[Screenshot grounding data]

____

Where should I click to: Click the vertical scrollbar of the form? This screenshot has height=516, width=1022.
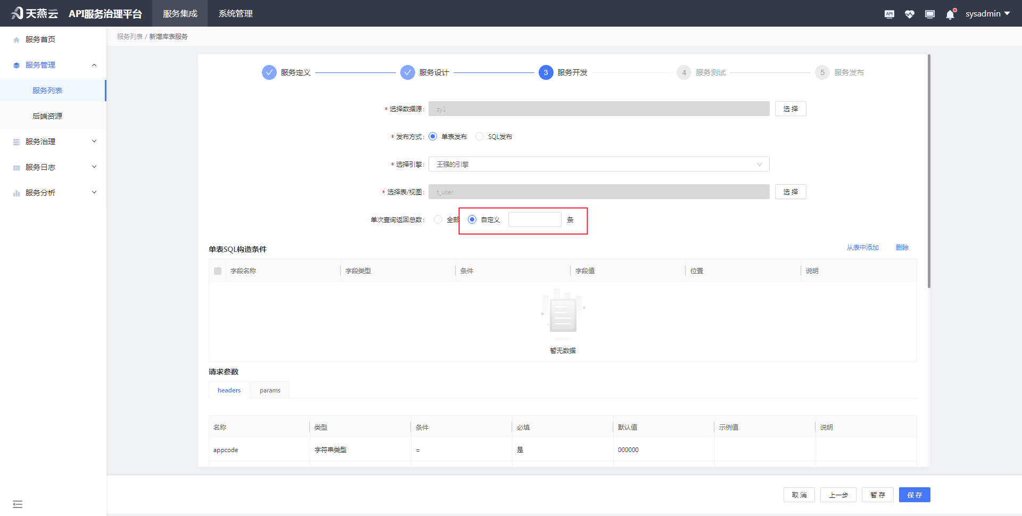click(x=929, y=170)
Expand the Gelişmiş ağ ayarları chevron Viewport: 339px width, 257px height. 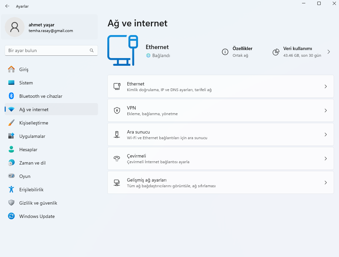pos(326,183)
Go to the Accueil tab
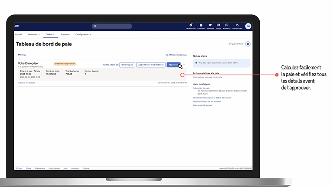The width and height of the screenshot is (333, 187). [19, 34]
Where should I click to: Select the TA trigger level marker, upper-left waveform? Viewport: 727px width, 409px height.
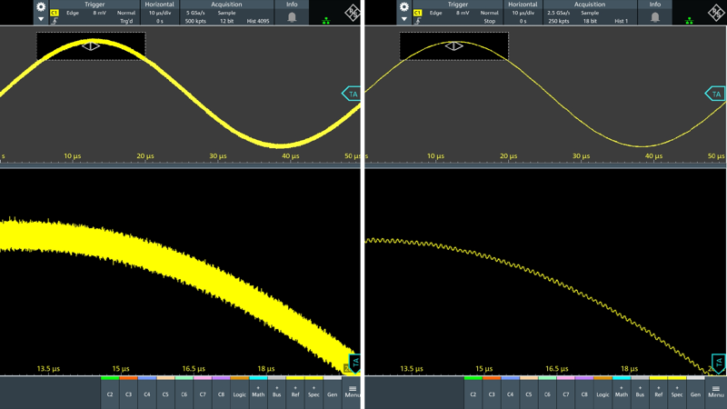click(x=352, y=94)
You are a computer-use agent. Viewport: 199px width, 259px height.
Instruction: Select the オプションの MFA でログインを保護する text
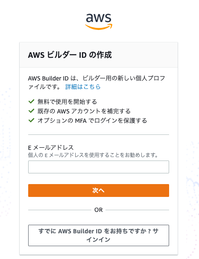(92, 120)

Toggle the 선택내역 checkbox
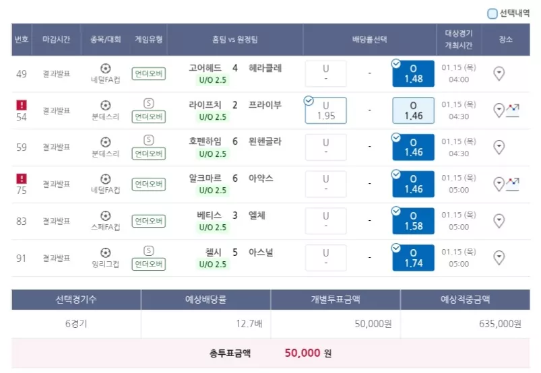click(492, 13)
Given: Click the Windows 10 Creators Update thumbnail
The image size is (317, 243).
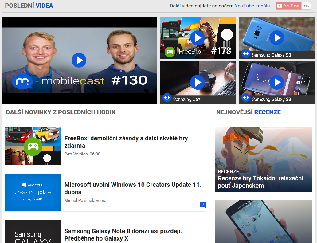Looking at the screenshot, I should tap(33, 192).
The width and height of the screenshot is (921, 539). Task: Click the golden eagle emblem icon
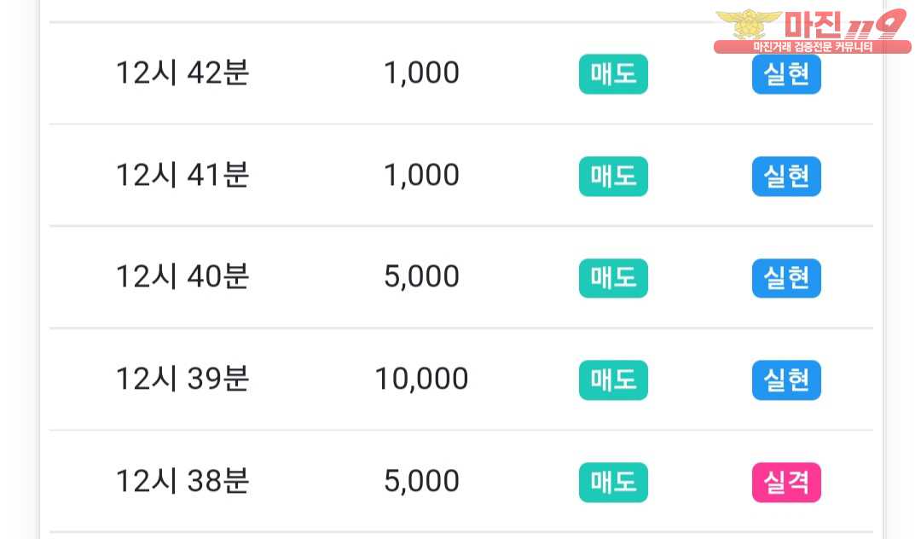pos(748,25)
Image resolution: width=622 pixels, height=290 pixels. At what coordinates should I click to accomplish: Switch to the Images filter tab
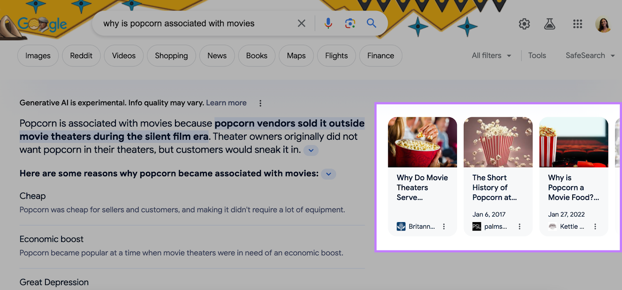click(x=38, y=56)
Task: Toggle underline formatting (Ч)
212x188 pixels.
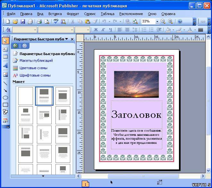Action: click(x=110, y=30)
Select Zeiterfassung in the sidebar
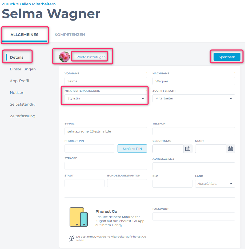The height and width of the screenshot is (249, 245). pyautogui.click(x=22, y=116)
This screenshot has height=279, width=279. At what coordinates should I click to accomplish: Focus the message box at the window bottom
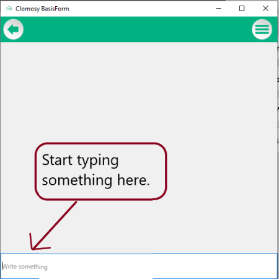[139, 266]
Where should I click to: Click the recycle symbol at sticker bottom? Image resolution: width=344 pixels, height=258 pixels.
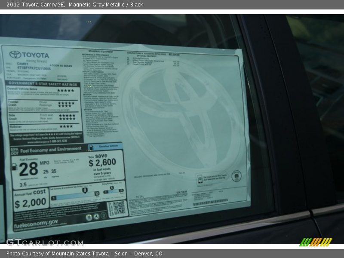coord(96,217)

____

Work request: Your task is to give again, unchanged, the lines from the line that contains "Given: Click the" to the end of the records. Include both end lines but no pictures.

Output:
Given: Click the Windows 10 Creators Update thumbnail
The image size is (317, 243).
Looking at the screenshot, I should tap(33, 192).
The width and height of the screenshot is (921, 539). Task: Click the golden eagle emblem icon
pos(748,25)
Image resolution: width=622 pixels, height=290 pixels. At what coordinates should I click to accomplish: Switch to the Images filter tab
click(x=38, y=56)
Task: Toggle underline formatting (Ч)
212x188 pixels.
Action: click(x=110, y=30)
Select Zeiterfassung in the sidebar
The height and width of the screenshot is (249, 245). pyautogui.click(x=22, y=116)
This screenshot has height=279, width=279. At what coordinates should I click to accomplish: Focus the message box at the window bottom
[139, 266]
Where should I click to: Click the recycle symbol at sticker bottom? Image resolution: width=344 pixels, height=258 pixels.
coord(96,217)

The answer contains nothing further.